La última película de She Makes Noise es Mamá, mamá, mamá de Sol Berruezo Pichon-Riviére. Una película entre La Ciénaga de Lucrecia Martel y Las vírgenes suicidas (The Virgin Suicides) de Sofia Coppola que se apropia de la mirada infantil para mostrar la hermandad ante la pérdida de un ser querido y la evolución generacional que se da en las niñas de una familia. Sin ser una genialidad, la película de Berruezo dista mucho de las anteriores ya que es la que más se acerca a la cohesión entre imágenes y a la adopción de un lenguaje más allá de la ilustración o la explicación insulsa. Y esto no se debe a que sea una obra de ficción, sino a que las construcciones visuales y sonoras tienen mucha más profundidad y matiz. Y aun con todo, Mamá, mamá, mamá peca de lo que muchas otras películas que utilizan las miradas infantiles: el uso vehicular de estas para extrapolar un pensamiento adulto al mundo de los niños.

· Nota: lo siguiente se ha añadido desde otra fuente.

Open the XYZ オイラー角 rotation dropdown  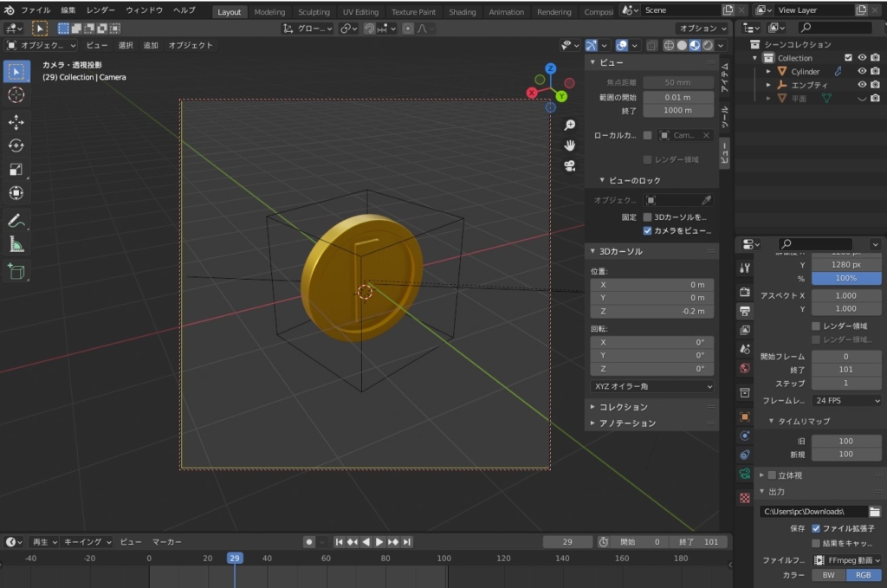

Los diálogos de Mamá, mamá, mamá son forzados en un sentido, ya no realista, sino de aspecto generacional. Está claro que los eventos de la película pueden darse perfectamente en un ambiente infantil o preadolescente pero la forma en que devienen las situaciones denota una mano adulta demasiado clara. Al contrario de lo que hacían Valérie Massadian en Nana (2011) o Lynne Ramsay en Ratcatcher (1999) Berruezo contradice la imagen modesta con las aspiraciones grandilocuentes mientras enfoca la infancia desde un punto de vista adulto que intenta camuflarse. Pues detrás de cada gesto inocente o acción pura de las niñas se esconde un trasfondo de carácter reivindicativo feminista o simplemente de doble sentido —la explicación que se da sobre el periodo o el tema de la sexualidad en la mayor de las hermanas, por ejemplo—. Lo peculiar de esta película es que se preocupa por dejar claras algunas cosas que, aparte de ser obvias se vuelven ridículas al intentar explicarse al detalle mientras tergiversa otras que habrían sido mucho más sencillas si no se hubiesen malentendido. Aparentar libertad cuando hay un control total de los diálogos y también de las miradas no es nada nuevo. Y precisamente en los momentos en que Mamá, mamá, mamá explora territorios más mágicos es donde más se nota la carencia de soltura de las pequeñas actrices.